Creo que la última precandidata al liderazgo omnipotente del PP que visitó Canarias fue esa señora que se antoja una versión de Cruela de Vil con la nariz de Miliki, María Dolores de Cospedal. Ah, aquellos maravillosos años en los que Cospedal era presentada como una progre en el universo celeste del Partido Popular. Era joven, se ponía poncho en las asambleas y al parecer -algunos militantes miraban detrás del hombro, temerosos de Dios- era madre soltera. Por supuesto esta caracterización fue fugaz. Incluso en el PP posaznarista era inimaginable una dirigente liberal, razonable y socialmente homologable a las mujeres de clase media del país con carrera universitaria y empleo propio. Así que Cospedal fue, muy pronto, una cariátide del conservadurismo más casposo, más vocacionalmente autoritario, del PP. Porque de la misma manera en la que el PSOE más próspero -el de Felipe González- era entre sus dirigentes menos progresista que sus votantes, el PP de la aznaridad era más derechista que sus electores. Que una señora tan normal como Andrea Levy sea vista como un desiderátum del aperturismo cultural del partido dice mucho de los límites ideológicos de una organización cuyo liberalismo doctrinal solo se suministra en dosis homeopáticas. En el PP no escasean los agnósticos, ni siquiera los ateos, pero el líder o la lideresa supremos deben ser católicos, apostólicos y romanos. Activamente católicos. Rendidamente católicos. Pablo Casado es de misa todos los domingos y fiestas de guardar, convencido de que su lunch de fin de semana incluye la carne y la sangre de un hipotético señor fallecido supuestamente hace unos 2.000 años.
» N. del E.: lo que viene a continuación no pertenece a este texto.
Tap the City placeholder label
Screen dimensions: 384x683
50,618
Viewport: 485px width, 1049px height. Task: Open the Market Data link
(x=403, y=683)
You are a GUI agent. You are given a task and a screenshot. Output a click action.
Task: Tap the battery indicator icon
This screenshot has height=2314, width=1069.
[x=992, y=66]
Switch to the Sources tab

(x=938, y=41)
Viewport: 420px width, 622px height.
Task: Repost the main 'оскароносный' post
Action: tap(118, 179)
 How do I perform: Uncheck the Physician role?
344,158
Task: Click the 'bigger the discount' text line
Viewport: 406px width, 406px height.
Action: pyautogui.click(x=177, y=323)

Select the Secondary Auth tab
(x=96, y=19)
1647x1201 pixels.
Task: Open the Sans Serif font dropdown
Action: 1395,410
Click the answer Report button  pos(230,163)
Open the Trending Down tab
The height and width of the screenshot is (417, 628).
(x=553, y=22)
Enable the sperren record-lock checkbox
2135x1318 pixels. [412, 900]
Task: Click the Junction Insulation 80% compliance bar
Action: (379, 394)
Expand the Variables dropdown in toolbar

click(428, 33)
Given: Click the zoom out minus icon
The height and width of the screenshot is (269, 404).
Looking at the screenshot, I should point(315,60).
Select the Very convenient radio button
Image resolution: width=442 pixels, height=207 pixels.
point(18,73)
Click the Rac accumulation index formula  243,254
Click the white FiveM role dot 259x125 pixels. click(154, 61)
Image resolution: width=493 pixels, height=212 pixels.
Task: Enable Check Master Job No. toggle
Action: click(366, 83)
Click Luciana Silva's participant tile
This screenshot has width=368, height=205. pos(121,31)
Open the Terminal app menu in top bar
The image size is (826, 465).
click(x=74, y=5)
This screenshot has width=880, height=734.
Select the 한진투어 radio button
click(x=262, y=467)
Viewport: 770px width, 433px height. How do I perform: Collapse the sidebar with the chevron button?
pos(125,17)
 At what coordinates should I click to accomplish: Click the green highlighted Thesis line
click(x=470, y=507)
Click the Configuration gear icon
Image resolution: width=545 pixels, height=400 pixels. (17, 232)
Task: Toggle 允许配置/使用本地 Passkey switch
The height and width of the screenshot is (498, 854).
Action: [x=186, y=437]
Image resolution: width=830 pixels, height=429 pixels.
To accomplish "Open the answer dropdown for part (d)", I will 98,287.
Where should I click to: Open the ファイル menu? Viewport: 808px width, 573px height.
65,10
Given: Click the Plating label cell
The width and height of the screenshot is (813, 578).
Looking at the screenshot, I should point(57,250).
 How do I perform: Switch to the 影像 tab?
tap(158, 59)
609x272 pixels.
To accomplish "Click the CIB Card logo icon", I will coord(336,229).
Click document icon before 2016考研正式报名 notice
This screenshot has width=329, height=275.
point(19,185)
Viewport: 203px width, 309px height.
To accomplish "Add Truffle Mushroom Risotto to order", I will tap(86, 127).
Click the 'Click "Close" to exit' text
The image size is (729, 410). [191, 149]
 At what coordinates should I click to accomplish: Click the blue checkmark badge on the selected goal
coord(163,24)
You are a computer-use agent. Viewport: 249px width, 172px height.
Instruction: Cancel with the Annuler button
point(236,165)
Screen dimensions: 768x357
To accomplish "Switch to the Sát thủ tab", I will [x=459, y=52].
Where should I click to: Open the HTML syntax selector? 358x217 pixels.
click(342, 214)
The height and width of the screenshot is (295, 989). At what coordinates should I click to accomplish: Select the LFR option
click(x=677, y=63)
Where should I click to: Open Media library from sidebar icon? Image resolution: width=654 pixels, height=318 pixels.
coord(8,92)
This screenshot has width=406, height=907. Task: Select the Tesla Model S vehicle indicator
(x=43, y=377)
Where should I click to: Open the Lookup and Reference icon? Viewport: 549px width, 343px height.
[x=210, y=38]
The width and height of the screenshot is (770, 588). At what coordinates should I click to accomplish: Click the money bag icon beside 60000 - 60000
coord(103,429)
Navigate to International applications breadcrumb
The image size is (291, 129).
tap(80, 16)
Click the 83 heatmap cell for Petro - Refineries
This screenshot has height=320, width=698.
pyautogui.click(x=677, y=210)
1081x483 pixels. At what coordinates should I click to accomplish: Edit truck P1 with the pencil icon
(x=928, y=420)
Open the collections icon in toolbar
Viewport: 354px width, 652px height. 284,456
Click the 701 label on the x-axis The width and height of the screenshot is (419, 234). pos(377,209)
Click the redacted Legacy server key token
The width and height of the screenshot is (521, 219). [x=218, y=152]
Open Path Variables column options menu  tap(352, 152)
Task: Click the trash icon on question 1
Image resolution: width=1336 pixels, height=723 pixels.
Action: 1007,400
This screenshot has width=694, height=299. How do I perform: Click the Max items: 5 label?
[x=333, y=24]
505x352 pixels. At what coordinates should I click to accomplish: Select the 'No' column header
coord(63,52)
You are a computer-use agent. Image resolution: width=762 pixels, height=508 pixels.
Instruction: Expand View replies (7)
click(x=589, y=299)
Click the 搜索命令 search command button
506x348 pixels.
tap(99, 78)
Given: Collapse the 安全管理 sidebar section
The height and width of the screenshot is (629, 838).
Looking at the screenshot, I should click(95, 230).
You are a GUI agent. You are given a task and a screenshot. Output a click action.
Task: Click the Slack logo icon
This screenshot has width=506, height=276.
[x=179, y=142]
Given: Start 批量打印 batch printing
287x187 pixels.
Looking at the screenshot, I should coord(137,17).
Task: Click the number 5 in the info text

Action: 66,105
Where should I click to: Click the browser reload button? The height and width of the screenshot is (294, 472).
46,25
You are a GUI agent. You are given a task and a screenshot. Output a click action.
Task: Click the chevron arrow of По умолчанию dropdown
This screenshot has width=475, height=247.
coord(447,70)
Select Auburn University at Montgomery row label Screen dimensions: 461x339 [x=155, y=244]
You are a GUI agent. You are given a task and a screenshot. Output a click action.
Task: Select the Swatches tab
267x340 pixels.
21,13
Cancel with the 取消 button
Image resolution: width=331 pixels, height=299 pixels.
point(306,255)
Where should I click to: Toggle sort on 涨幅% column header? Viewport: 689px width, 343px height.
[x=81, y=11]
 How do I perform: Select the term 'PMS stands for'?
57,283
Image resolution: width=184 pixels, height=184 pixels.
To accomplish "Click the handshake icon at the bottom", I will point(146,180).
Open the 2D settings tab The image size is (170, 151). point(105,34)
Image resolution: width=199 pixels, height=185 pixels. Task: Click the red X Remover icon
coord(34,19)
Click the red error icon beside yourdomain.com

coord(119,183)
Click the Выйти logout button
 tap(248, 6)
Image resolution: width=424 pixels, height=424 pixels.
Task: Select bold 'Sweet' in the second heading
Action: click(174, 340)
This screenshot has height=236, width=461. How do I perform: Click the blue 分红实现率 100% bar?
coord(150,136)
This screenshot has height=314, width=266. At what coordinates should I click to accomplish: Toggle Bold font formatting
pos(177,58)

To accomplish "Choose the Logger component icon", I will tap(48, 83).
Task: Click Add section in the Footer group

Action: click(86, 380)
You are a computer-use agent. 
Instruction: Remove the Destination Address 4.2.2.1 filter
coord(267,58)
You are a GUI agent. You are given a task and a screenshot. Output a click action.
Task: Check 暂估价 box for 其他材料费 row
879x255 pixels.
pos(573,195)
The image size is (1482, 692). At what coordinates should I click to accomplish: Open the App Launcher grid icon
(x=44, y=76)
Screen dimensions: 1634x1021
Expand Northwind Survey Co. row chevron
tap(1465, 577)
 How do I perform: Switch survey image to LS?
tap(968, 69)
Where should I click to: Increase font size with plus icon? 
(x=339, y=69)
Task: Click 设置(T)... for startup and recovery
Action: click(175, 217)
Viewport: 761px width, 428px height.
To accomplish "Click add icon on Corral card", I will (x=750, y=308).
Si en las primarias socialistas las diferencias programáticas son mínimas, si no indetectables, y en las de Podemos todo se reduce a elegir entre el mesianismo de la coleta y alguna forma de realismo errejonista o no, en el PP ni siquiera se molestan en simular diferencias. En el PP la diferencia es motivo más que suficiente para la desconfianza. Es como una falta de higiene que solo merece un mohín de asco. Por eso Margallo es un candidato inviable: muy inteligente, con una cabeza bien ordenada, intelectualmente brillante, dotado de un impecable sentido de la responsabilidad y una sólida cultura. Está muerto. Antes votan, no sé, por Manolo el del Bombo, que al menos es un verdadero patriota. El marianismo como estética -no es otra cosa- ha empapado el ecosistema del Partido Popular. El discurso debe ser una salmodia. La retórica un conjunto de obviedades huecas bien hilvanadas. Mucho cuidado con contar con un análisis. Todo análisis es disolvente y, ¿quién quiere disolverse? Ciudadanos no es un partido serio, el PSOE no es un partido democrático y los nacionalistas una horda de traidores a España, es decir, al PP, porque la idea fundamental es que el país es una sinécdoque del partido y no a la inversa. Levantamos a peso un país de trabajadores precarios, subempleados y pobres de necesidad y así nos lo agradecen. Cómo está el servicio. Ni una idea, ni un diagnóstico, ni una explicación plausible sobre la corrupción en Madrid y en Valencia que les costó el Gobierno. El PP no va a cambiar. Se sucederá a sí mismo y la máscara bajo la que se desarrolle esta operación lampedusiana es indiferente.